Utilities of next-generation sequencing in the surgical management of thyroid nodules in China
摘要
This study aimed to evaluate the diagnostic utility of next-generation sequencing (NGS) for identifying genetic alterations in fine-needle aspiration (FNA) samples from thyroid nodules, with a specific focus on its clinical implications for surgical management. In total, 631 patients underwent FNA cytology, yielding 683 cytological samples. Of these, 264 patients with indeterminate or suspicious cytological results underwent surgical intervention, and their samples were subjected to molecular analysis targeting single-nucleotide variants (SNVs) and insertion/deletion (InDel) mutations in a 20-gene panel associated with thyroid carcinoma. Genetic alterations were identified in 160 (57.55%) nodules, while 118 (42.45%) exhibited no detectable mutations.

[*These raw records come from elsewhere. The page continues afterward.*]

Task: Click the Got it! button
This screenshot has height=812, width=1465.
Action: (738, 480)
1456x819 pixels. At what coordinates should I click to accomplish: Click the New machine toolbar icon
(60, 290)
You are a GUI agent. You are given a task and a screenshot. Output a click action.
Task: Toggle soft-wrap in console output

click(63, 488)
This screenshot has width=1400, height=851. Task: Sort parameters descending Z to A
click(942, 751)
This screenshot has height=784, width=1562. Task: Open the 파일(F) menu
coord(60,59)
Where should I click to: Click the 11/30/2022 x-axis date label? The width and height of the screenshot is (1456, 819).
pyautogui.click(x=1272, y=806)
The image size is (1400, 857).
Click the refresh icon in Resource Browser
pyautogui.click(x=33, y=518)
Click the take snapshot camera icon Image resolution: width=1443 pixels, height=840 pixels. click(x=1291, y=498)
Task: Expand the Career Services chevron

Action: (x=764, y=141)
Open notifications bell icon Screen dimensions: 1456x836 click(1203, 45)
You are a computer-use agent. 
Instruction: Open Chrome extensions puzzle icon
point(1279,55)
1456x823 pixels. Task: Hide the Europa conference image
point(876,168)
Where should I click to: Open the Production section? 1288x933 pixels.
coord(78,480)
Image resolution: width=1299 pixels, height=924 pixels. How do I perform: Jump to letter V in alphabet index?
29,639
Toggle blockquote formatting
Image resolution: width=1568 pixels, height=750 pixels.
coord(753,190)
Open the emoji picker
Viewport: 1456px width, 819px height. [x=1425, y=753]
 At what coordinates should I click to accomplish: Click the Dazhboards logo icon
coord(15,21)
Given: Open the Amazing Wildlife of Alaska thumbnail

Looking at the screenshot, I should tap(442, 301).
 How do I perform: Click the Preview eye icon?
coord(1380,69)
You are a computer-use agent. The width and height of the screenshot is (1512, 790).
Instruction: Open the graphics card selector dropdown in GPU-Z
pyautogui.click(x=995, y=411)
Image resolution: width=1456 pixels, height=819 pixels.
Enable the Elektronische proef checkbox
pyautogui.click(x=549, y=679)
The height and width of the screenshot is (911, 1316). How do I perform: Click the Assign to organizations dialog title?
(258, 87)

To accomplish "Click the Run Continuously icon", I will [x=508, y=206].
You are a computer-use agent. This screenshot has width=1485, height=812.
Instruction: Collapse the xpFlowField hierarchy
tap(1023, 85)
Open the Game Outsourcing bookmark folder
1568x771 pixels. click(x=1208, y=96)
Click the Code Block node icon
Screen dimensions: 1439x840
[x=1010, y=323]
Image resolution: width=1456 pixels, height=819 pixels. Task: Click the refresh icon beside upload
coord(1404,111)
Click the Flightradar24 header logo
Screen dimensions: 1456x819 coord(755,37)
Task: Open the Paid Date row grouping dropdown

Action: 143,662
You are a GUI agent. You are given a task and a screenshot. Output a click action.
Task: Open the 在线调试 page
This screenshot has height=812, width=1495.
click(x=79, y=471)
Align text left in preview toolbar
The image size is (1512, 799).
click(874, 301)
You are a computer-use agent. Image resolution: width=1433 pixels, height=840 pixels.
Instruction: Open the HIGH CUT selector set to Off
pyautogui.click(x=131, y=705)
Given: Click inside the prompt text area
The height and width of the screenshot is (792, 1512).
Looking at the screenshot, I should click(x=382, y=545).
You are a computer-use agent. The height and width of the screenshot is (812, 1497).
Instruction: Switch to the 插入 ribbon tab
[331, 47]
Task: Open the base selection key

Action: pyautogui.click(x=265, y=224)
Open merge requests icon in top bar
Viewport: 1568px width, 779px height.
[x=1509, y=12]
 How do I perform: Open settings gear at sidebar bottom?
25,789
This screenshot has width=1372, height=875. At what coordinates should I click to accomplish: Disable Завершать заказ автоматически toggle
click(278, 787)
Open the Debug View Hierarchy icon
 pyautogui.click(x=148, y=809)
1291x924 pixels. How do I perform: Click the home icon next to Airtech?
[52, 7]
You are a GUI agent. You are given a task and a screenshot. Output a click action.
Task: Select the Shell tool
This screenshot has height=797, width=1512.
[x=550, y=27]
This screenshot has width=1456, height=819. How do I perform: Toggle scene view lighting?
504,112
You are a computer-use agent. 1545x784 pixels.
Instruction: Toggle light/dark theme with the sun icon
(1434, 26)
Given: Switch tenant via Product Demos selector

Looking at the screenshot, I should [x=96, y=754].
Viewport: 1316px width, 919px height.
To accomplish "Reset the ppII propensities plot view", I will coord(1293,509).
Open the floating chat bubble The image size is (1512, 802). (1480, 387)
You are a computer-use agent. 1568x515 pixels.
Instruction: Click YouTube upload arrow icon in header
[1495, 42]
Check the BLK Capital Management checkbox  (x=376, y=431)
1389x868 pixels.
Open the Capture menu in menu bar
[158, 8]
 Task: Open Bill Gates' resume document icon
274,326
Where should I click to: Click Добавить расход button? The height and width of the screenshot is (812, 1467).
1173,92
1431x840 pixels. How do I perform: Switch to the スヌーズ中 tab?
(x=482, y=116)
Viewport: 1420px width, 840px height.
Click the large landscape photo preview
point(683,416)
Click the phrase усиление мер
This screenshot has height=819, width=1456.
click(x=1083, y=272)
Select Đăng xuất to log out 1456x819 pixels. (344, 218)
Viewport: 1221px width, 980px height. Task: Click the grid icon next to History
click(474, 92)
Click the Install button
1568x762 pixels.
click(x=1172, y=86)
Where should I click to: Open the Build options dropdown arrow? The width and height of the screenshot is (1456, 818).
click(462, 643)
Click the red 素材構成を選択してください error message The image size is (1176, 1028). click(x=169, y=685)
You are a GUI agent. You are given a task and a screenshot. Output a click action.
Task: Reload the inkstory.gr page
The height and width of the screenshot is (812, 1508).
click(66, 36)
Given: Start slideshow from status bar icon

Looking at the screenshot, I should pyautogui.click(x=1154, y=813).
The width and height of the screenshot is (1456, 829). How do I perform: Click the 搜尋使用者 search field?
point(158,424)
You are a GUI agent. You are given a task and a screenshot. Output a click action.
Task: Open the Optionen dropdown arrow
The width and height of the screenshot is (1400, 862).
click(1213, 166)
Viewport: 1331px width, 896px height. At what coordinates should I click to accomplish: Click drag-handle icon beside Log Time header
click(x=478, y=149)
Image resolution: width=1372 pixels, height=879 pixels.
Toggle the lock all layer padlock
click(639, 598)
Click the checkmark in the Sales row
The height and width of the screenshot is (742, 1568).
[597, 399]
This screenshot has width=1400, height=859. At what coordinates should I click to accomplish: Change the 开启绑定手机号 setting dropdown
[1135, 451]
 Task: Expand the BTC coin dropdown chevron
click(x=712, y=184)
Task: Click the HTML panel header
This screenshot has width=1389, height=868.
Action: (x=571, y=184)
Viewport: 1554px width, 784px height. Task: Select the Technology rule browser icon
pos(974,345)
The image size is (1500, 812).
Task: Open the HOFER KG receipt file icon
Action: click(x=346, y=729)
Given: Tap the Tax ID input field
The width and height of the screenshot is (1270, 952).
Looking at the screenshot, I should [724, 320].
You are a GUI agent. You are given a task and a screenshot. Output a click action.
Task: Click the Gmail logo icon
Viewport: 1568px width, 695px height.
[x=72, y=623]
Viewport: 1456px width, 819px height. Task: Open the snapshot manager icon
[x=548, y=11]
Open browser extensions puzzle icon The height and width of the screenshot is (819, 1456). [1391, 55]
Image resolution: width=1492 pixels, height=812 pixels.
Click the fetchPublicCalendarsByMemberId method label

Co-occurrence of multiple genetic mutations was noted in 39 nodules (14.03%). When noninvasive follicular thyroid neoplasms with papillary-like nuclear features (NIFTP) and tumors with uncertain malignant potential were considered malignant, the NGS test demonstrated a sensitivity of 66.67% (95% CI: 49.69%–80.41%) and specificity of 72.34% (95% CI: 57.13%–83.91%) specifically for nodules with indeterminate cytology (Bethesda categories III and IV). The BRAF V600E mutation was the most frequently observed genetic alteration in papillary thyroid carcinoma (PTC). The classic subtype of papillary thyroid carcinoma (PTC) was the most prevalent, followed by the infiltrative follicular variant and the tall cell subtype. The tall cell subtype showed strong associations with key molecular alterations, including BRAF V600E, TERT promoter, and TP53 mutations. These findings highlight the potential of NGS-based molecular profiling to enhance diagnostic accuracy, inform risk stratification, and guide personalized surgical approaches in thyroid nodule management.